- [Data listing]
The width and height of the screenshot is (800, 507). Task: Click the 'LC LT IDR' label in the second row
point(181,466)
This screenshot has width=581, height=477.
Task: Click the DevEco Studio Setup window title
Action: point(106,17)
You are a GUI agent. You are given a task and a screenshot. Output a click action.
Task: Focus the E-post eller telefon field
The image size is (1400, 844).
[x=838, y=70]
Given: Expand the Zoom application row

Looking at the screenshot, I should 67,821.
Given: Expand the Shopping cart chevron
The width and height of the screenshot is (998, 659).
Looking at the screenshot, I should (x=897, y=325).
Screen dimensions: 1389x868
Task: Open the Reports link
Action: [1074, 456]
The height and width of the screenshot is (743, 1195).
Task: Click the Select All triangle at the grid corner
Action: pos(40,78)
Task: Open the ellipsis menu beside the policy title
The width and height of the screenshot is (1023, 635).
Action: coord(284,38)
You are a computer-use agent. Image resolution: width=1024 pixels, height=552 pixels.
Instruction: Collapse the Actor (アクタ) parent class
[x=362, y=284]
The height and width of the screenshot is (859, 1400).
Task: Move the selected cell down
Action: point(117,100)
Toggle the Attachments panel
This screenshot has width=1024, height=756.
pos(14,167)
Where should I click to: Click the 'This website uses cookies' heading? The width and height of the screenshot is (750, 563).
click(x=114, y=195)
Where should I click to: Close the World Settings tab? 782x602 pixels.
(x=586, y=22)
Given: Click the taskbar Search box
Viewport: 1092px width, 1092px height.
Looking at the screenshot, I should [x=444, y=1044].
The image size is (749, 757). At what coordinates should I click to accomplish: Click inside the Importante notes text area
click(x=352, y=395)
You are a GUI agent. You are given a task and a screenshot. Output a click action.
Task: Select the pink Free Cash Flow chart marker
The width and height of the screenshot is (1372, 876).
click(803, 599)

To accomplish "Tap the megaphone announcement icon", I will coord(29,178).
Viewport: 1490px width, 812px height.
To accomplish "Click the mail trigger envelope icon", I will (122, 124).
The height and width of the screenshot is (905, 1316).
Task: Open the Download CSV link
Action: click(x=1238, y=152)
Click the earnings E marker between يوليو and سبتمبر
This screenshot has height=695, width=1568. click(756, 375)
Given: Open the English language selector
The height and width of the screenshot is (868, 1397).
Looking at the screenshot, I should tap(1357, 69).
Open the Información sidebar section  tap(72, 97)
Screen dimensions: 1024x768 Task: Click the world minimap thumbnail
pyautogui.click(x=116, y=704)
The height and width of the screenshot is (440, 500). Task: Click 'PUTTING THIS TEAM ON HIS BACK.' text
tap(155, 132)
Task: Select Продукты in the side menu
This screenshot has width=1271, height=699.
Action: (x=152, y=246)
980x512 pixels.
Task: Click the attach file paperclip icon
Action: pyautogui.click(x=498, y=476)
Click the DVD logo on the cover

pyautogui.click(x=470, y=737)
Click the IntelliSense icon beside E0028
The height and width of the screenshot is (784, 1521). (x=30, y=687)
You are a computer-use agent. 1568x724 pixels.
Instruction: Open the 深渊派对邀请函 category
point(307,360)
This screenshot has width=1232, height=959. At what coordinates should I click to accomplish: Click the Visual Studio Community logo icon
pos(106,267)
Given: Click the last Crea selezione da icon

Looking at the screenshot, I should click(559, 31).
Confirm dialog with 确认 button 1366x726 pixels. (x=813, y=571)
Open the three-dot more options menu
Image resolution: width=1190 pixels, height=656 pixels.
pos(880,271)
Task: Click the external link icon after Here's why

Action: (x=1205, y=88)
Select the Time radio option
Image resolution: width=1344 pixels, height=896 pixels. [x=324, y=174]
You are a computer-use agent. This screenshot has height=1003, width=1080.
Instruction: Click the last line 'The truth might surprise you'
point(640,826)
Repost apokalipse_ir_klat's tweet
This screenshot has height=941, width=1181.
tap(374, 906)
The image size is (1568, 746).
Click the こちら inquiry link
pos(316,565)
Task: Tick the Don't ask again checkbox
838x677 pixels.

- [DO THIS] Copy the lines verbatim, starting at the line that contains "The image size is (1568, 746)." and continuing through the end of the items.

- [RESULT OF THIS EXERCISE]
The image size is (1568, 746).
Click the こちら inquiry link
pos(316,565)
Task: Tick the Don't ask again checkbox
838x677 pixels.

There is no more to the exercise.